The Batman movies were no different until Christopher Nolan came in and blew the whistle to start adult swim. I’m not going to list every song that was on each soundtrack because, as the series progressed through time, the soundtracks became as important as the limited-edition McDonald’s glasses to the movie’s marketing awareness score.
Even Batman Returns, which veered as sharply away from the pop soundtrack strategy of the first Batman film as humanly possible by releasing only Danny Elfman’s score, still had a tie-in song at the end of the album. Joel Schumacher, always known for putting slick soundtracks on his movies, made sure his two entries were littered with pop music.
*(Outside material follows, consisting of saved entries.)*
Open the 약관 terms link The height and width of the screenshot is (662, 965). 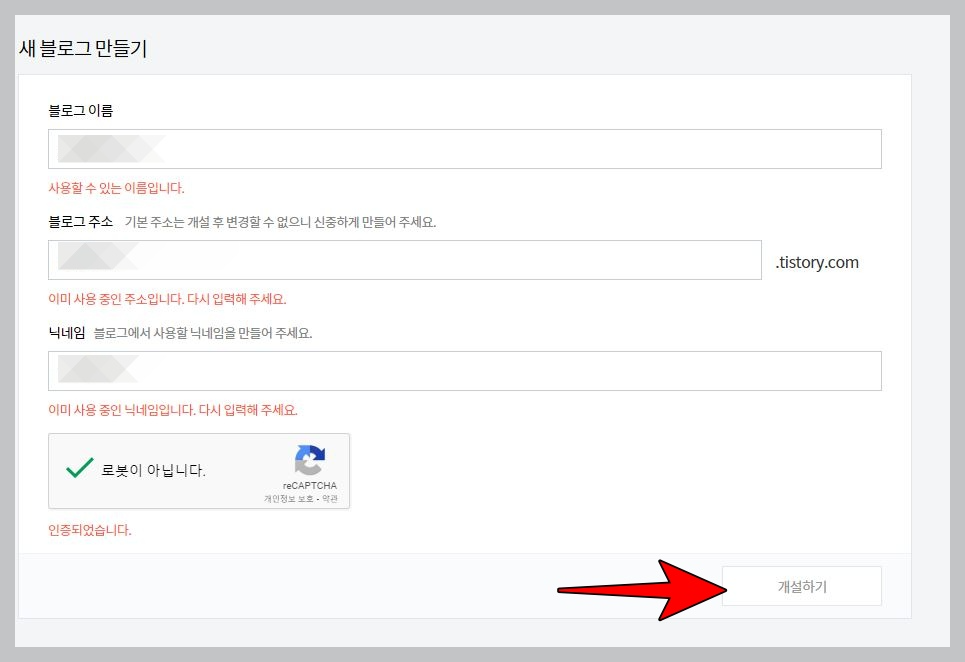click(x=331, y=497)
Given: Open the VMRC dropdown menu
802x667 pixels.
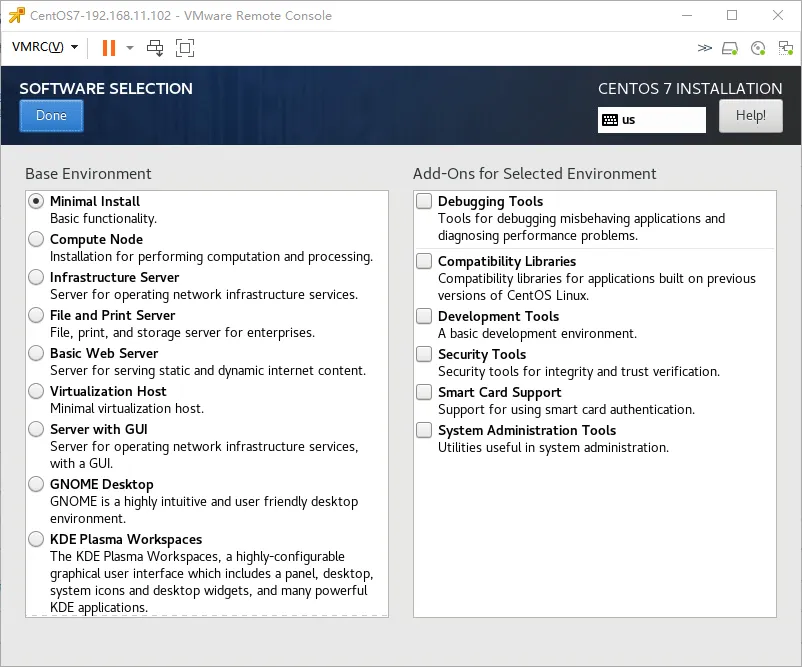Looking at the screenshot, I should [x=45, y=47].
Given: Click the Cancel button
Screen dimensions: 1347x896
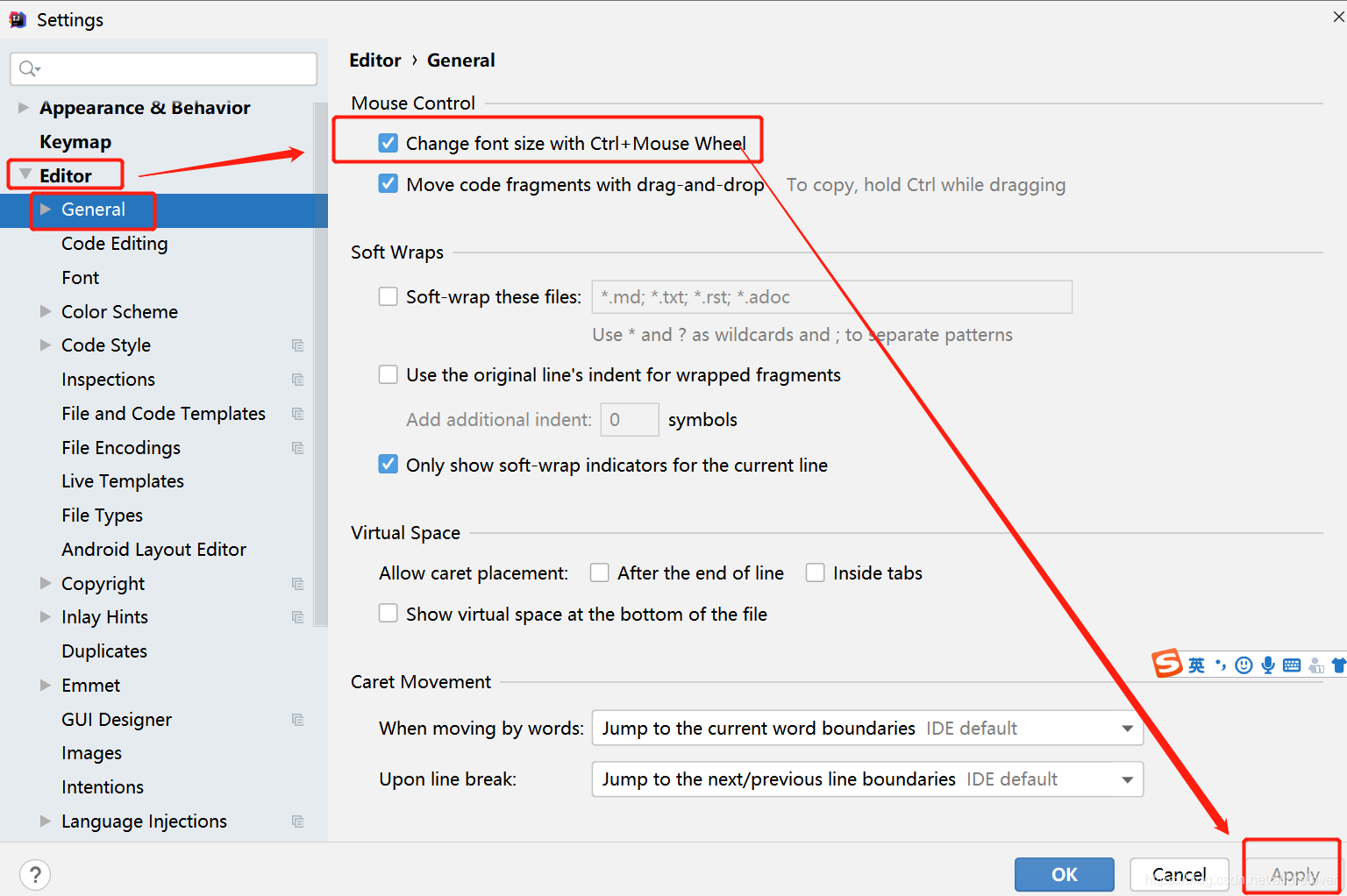Looking at the screenshot, I should point(1180,874).
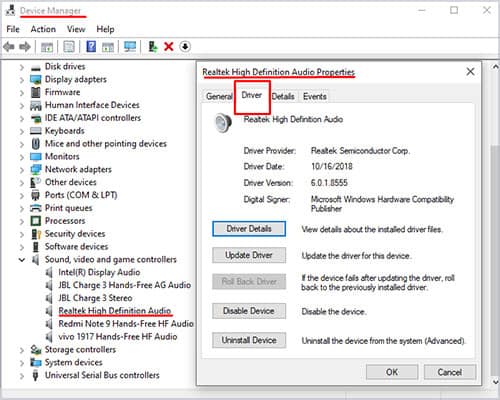Click the Uninstall Device button
This screenshot has height=400, width=500.
click(249, 340)
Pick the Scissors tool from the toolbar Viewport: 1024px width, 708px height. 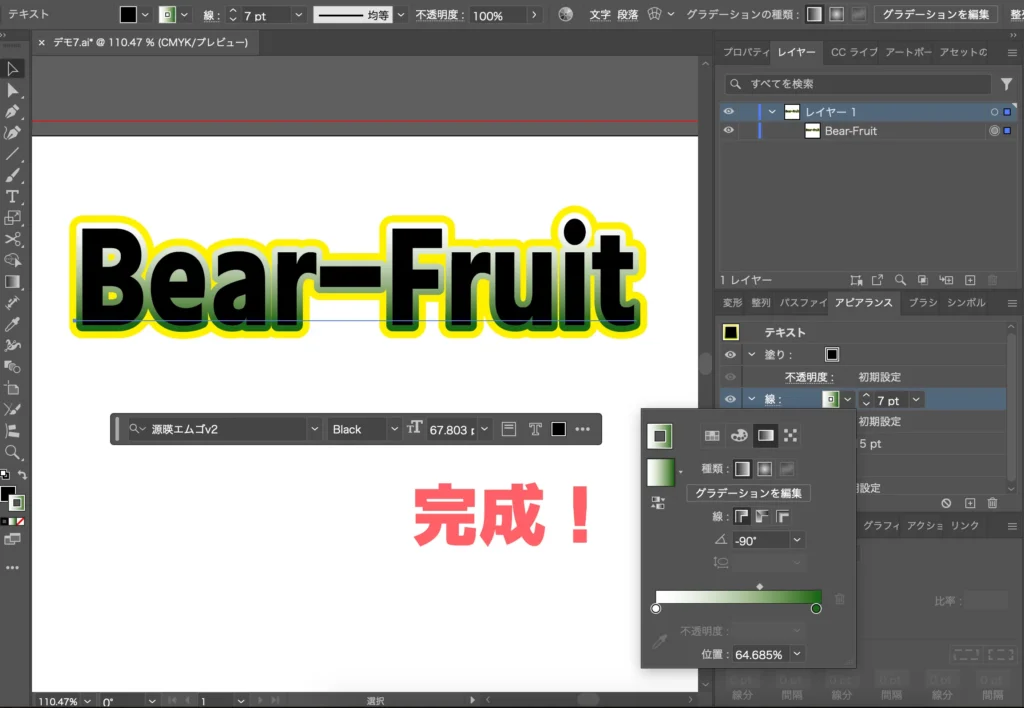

I Am Nothing If Not Controversial
So what better way to bait controversy than to announce my favorite of the tie-in songs?
Forgive me if the penny tour here is incomplete. I’m not trying to list out a full history of every track that was released in every country, just the ones that were acknowledged as the tie-in releases.
For what Batman movie fan could possibly overlook Batdance, the official “hit” released as hype for the summer of 1989? I’ve come to appreciate Batdance for its terrific production and nostalgic pull, as well as its prophetic foreshadowing of the coming shift in dance music, but it could never hit the top spot.
Besides, Partyman is a better track, as is Trust. I know Partyman was released as a single, but it was sort of blink-and-you-miss it, and The Arms of Orion, while a nice song, isn’t taking the number one rank. Bafflingly, Trust didn’t get a single release in 1989. Scandalous…well, let’s move on.
Batman Returns had a nice Siouxsie and the Banshees song, Face to Face. I have a very specific and painfully embarrassing memory tied to that song.
We then get to Schumacher’s movies and what can I say? Hold Me, Thrill Me, Kiss Me, Kill Me by U2 is a good track. It’s interesting because it’s from their Zooropa sessions, and it wouldn’t have fit on that album well. So at least it got a release that didn’t require hunting down a bootleg.
For the kids in the audience, “bootlegs” were the old-school way of downloading unreleased music. It required effort. I didn’t own many bootlegs. (As a random note, it was a teacher in high school that put me and a bunch of friends the contact information of a guy who specialized in bootlegs. He was not an ethics teacher.)
Seal gave us Kiss from a Rose, and…yeah. Fine. It was a pretty big hit.
Jumping to Batman & Robin…Smashing Pumpkins’ track The End is the Beginning is the End is a strong enough song. But it isn’t my number one.
My Number One Tie-In Song from Batman Movies
So you may wonder, as I’ve taken you on this tour, what my favorite tie-in song from Batman movies may be. This is where it gets controversial. I promise you.
It’s I Never Even Told You from Batman: Mask of the Phantasm. A sappy love song from an animated movie. It features a saxophone and is sung by Tia Carrere.
Judge away. I don’t care. I’ve warned before that I’m a romantic at heart. If your response to my openness and honesty is to mock me after all we’ve been through, well gosh.
If only Trust from 1989 had been a single. We wouldn’t have had this awkward moment. So let’s all blame Warner Music.